The pictures stay out. Please retype every line below exactly.

Data entries.
- - - - - - -

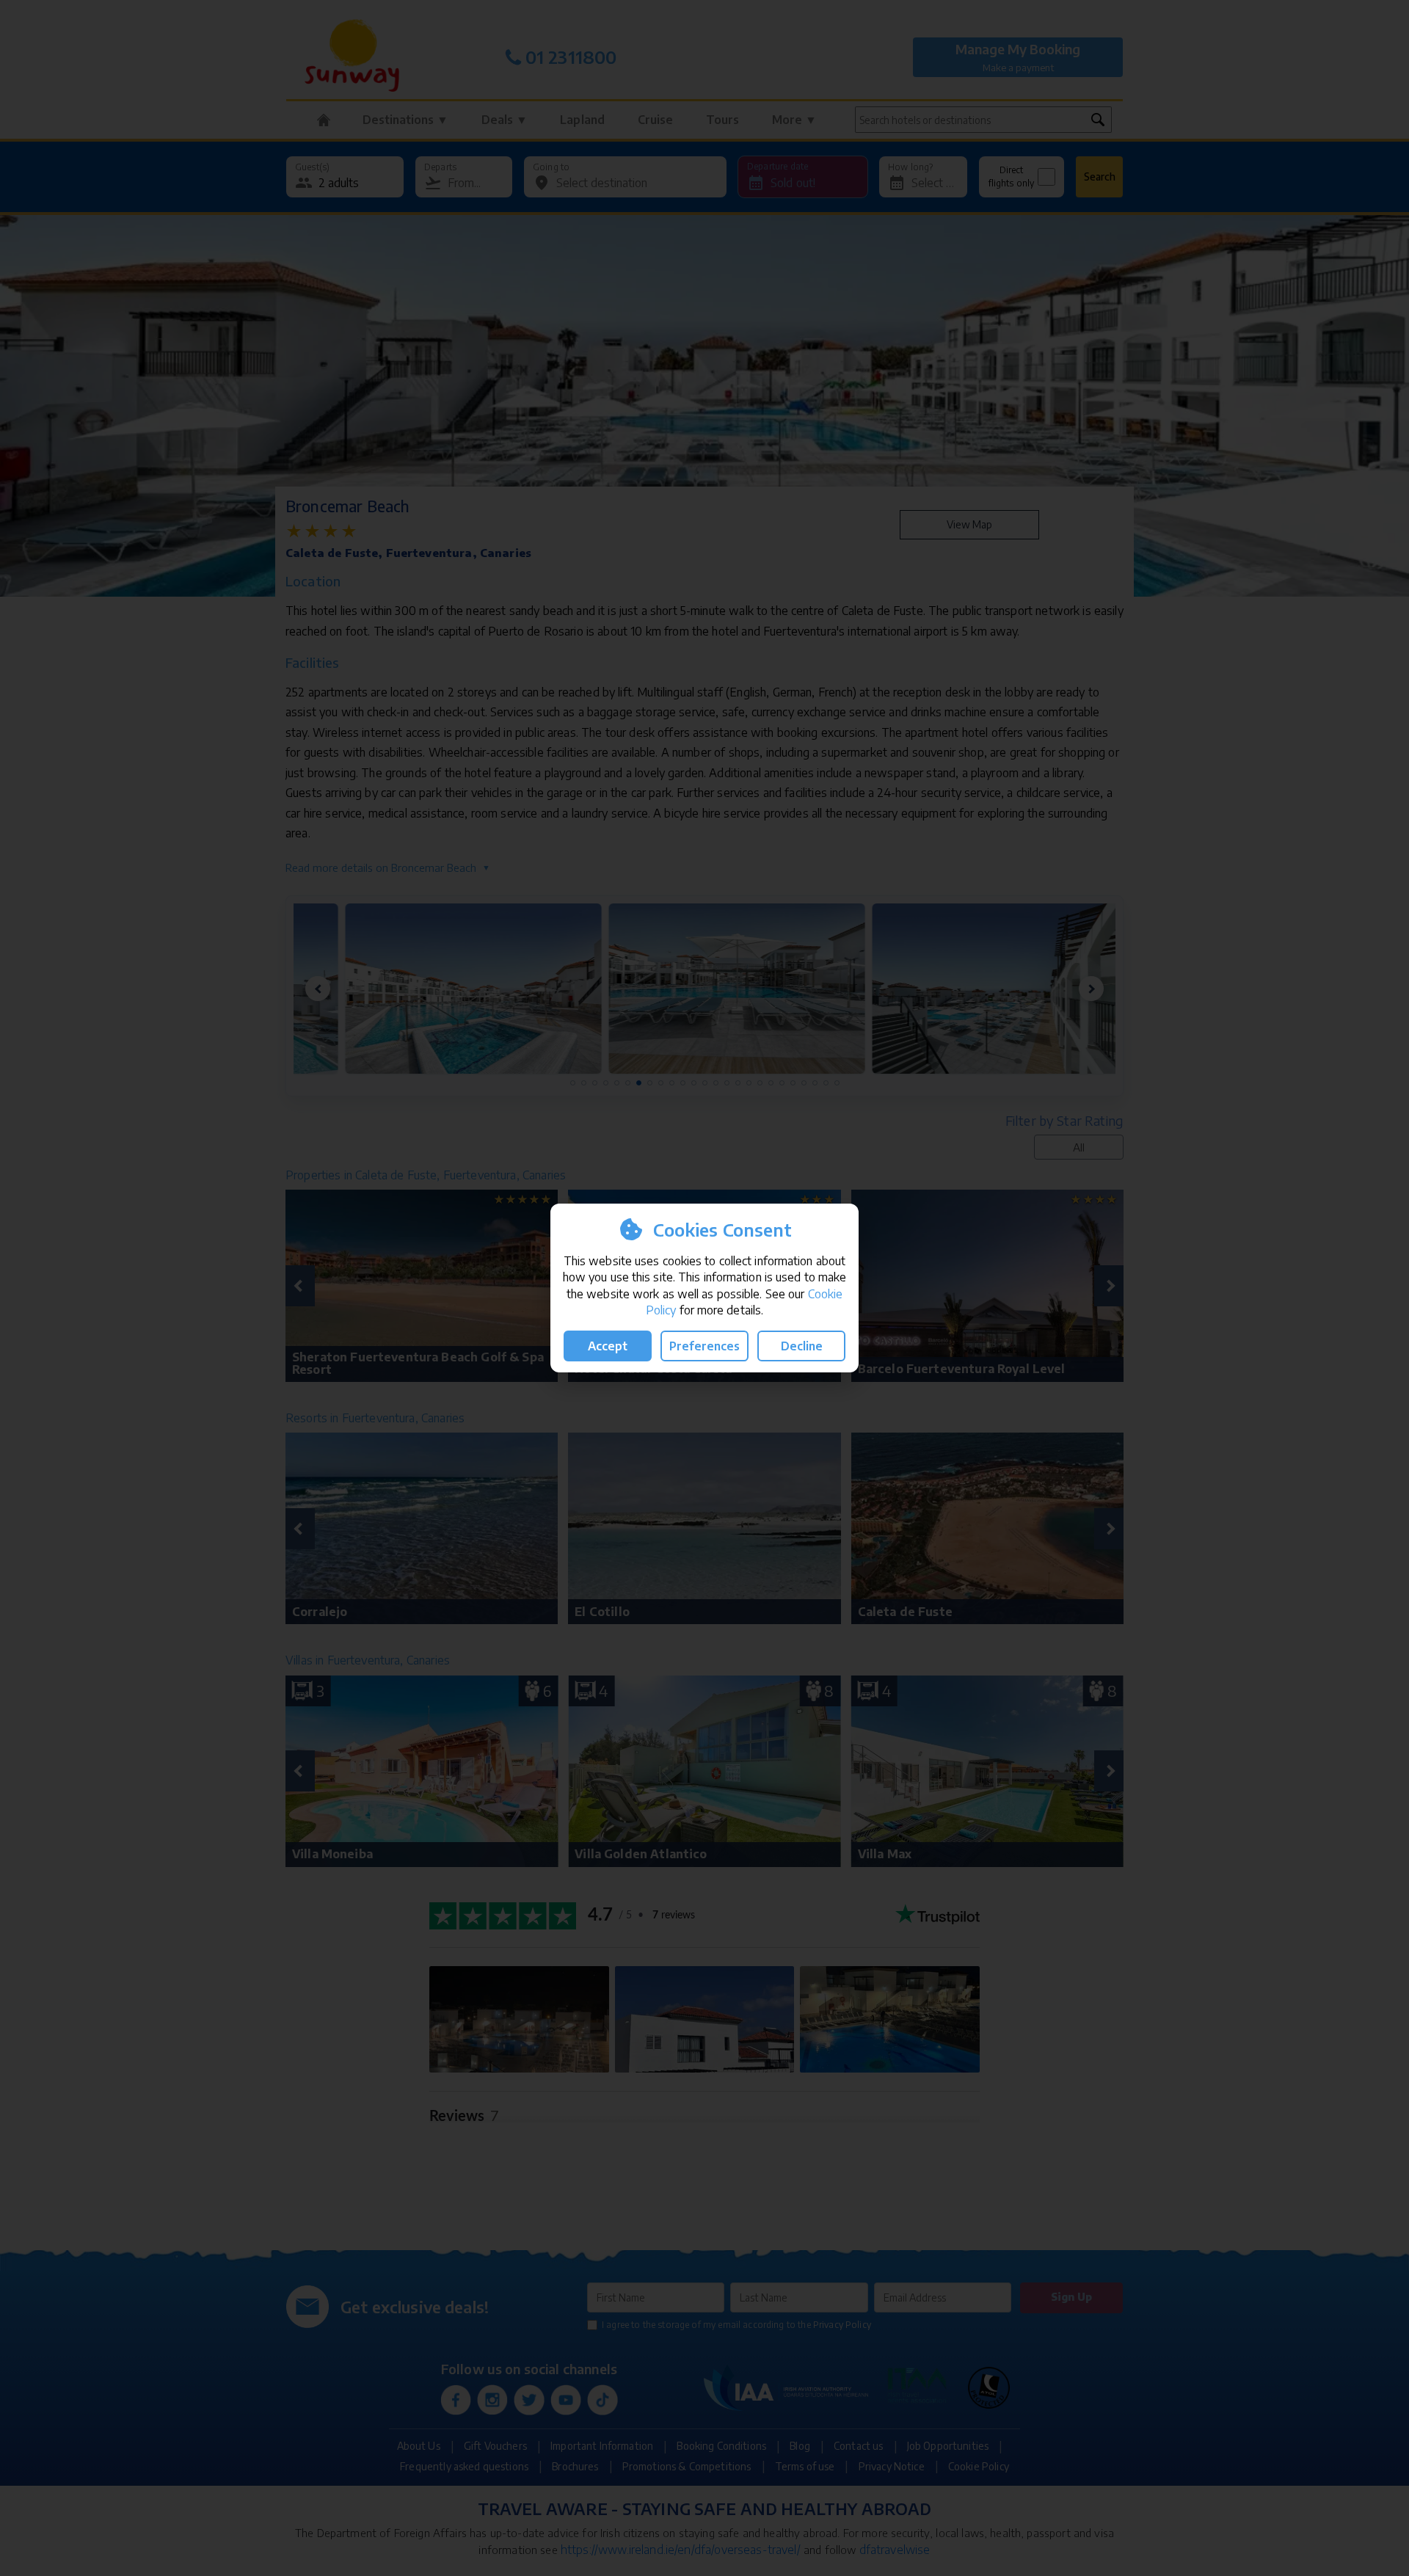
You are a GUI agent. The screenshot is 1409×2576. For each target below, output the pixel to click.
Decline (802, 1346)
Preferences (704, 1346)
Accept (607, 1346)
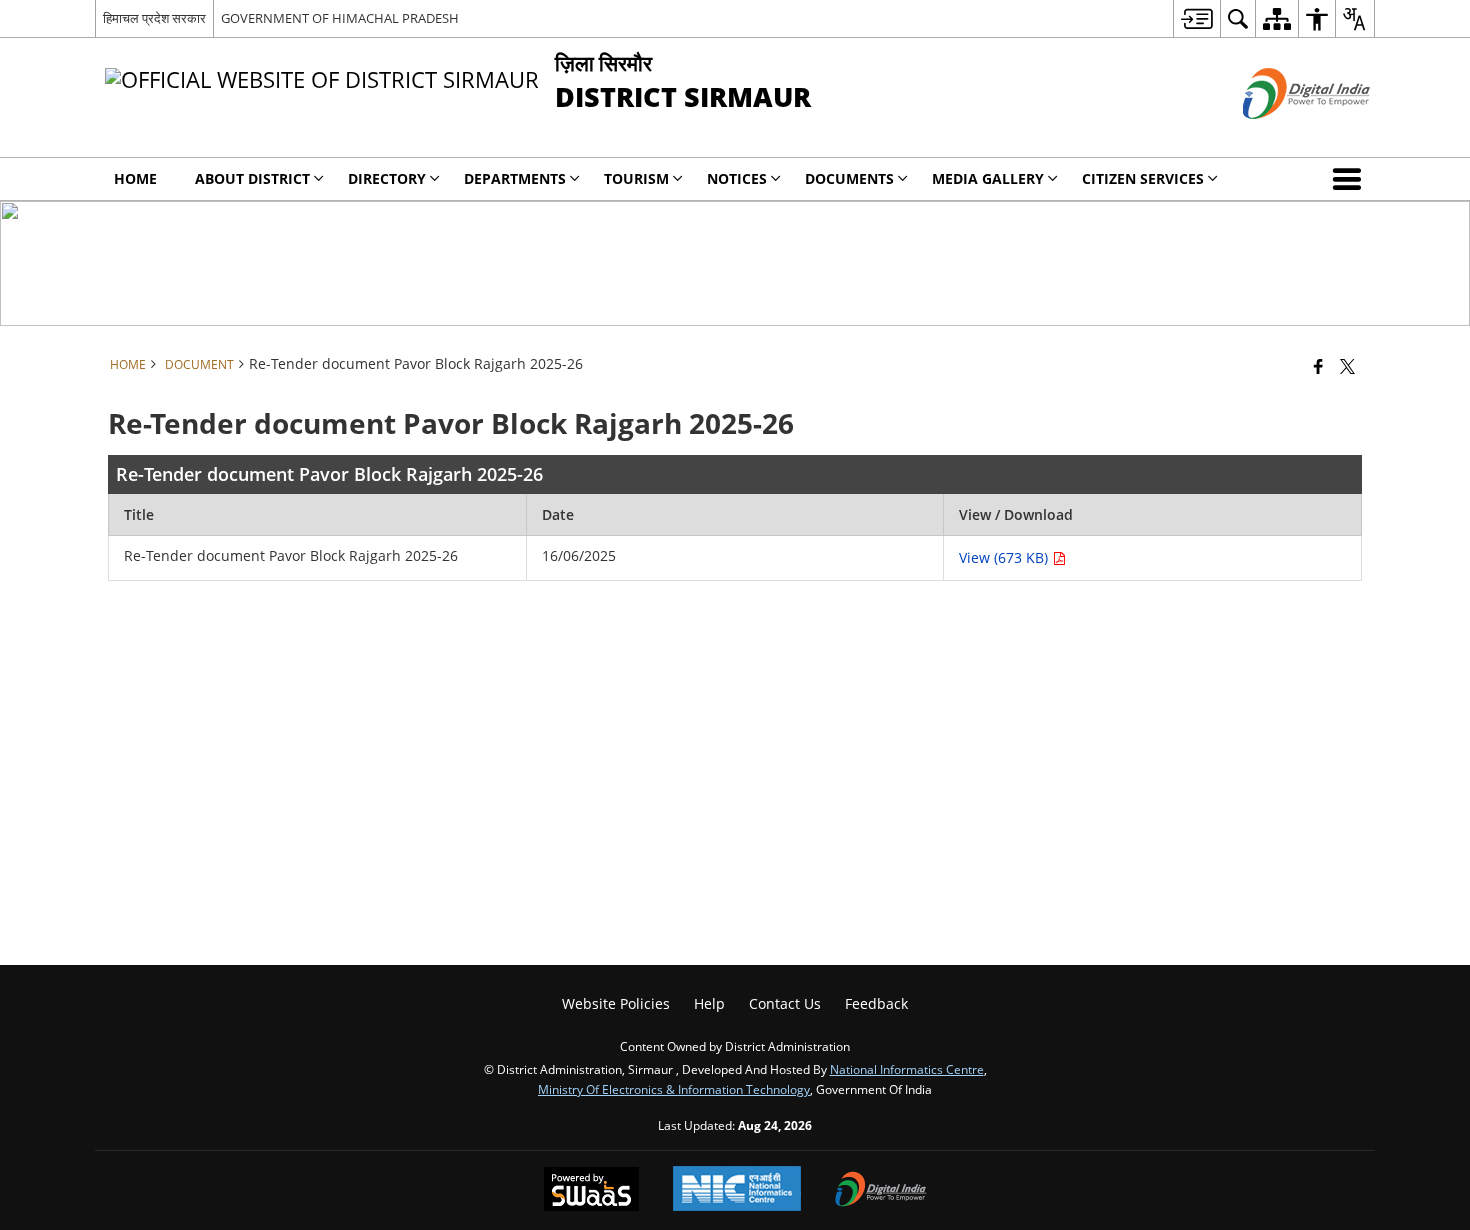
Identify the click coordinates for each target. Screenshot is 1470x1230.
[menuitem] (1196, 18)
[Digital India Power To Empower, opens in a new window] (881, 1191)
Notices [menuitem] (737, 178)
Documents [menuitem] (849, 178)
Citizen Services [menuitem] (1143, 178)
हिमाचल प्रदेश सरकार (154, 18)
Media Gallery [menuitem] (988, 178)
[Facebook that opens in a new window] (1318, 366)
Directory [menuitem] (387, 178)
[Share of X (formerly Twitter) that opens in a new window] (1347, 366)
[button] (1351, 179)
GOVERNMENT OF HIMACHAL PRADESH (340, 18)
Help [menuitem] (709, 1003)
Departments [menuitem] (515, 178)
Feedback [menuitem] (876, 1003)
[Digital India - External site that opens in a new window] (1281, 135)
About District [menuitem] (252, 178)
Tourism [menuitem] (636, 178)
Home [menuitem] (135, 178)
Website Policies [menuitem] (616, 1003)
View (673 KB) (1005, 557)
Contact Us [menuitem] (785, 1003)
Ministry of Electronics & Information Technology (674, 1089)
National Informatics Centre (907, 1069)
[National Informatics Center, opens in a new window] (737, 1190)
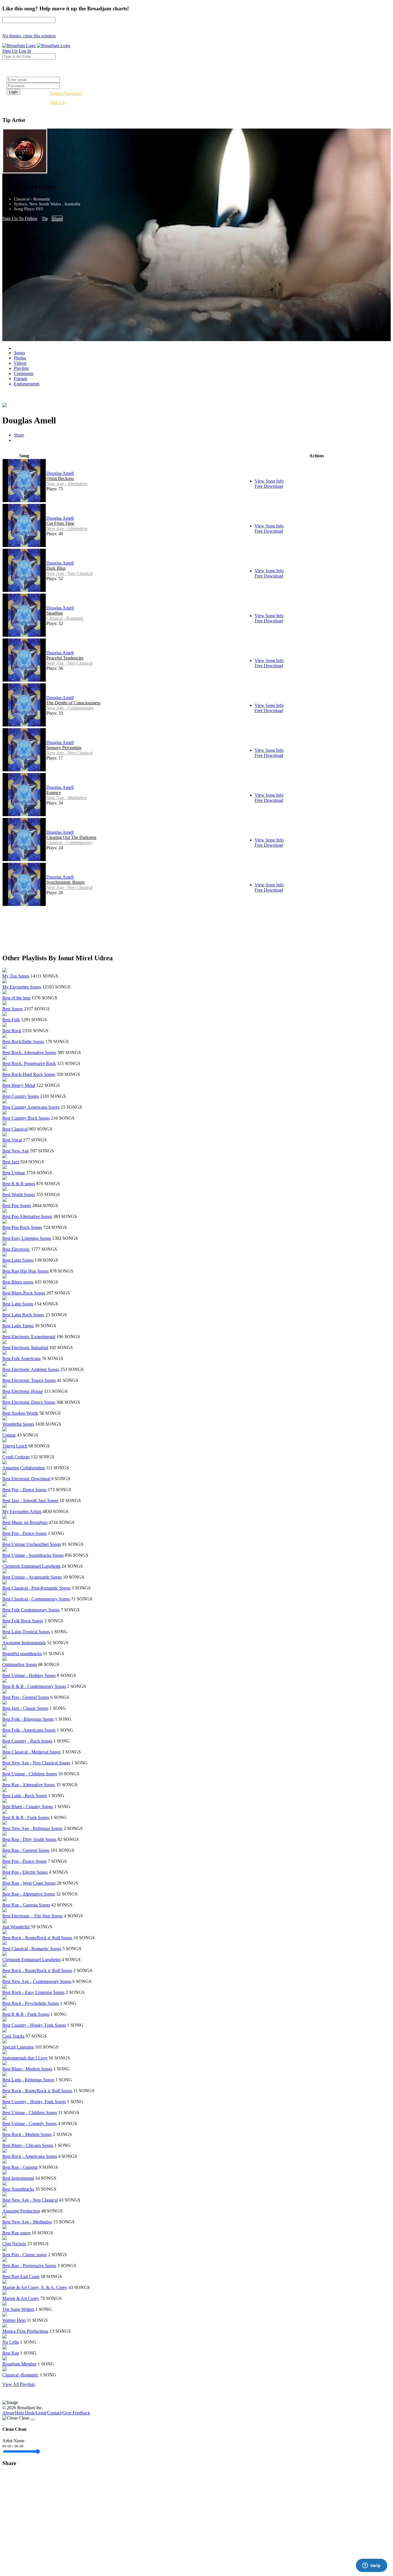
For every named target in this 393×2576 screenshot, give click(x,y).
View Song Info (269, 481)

- - - - - - -

WRITTEN RESPONSE.
You are a GUI agent. The screenshot is 1409×2576. For each target below, output the pixel to click.
Decline (802, 1346)
Preferences (704, 1346)
Accept (607, 1346)
Identify the click coordinates for each target. Screenshot is 1470x1230.
[menuitem] (1196, 18)
[Digital India Power To Empower, opens in a new window] (881, 1191)
Notices [menuitem] (737, 178)
Documents [menuitem] (849, 178)
Citizen Services [menuitem] (1143, 178)
हिमाचल प्रदेश सरकार (154, 18)
Media Gallery [menuitem] (988, 178)
[Facebook that opens in a new window] (1318, 366)
Directory [menuitem] (387, 178)
[Share of X (formerly Twitter) that opens in a new window] (1347, 366)
[button] (1351, 179)
GOVERNMENT OF HIMACHAL PRADESH (340, 18)
Help [menuitem] (709, 1003)
Departments [menuitem] (515, 178)
Feedback [menuitem] (876, 1003)
[Digital India - External site that opens in a new window] (1281, 135)
About District [menuitem] (252, 178)
Tourism [menuitem] (636, 178)
Home [menuitem] (135, 178)
Website Policies [menuitem] (616, 1003)
View (673 KB) (1005, 557)
Contact Us [menuitem] (785, 1003)
Ministry of Electronics & Information Technology (674, 1089)
National Informatics Centre (907, 1069)
[National Informatics Center, opens in a new window] (737, 1190)
For every named target in this 393×2576 screenshot, give click(x,y).
View Song Info (269, 481)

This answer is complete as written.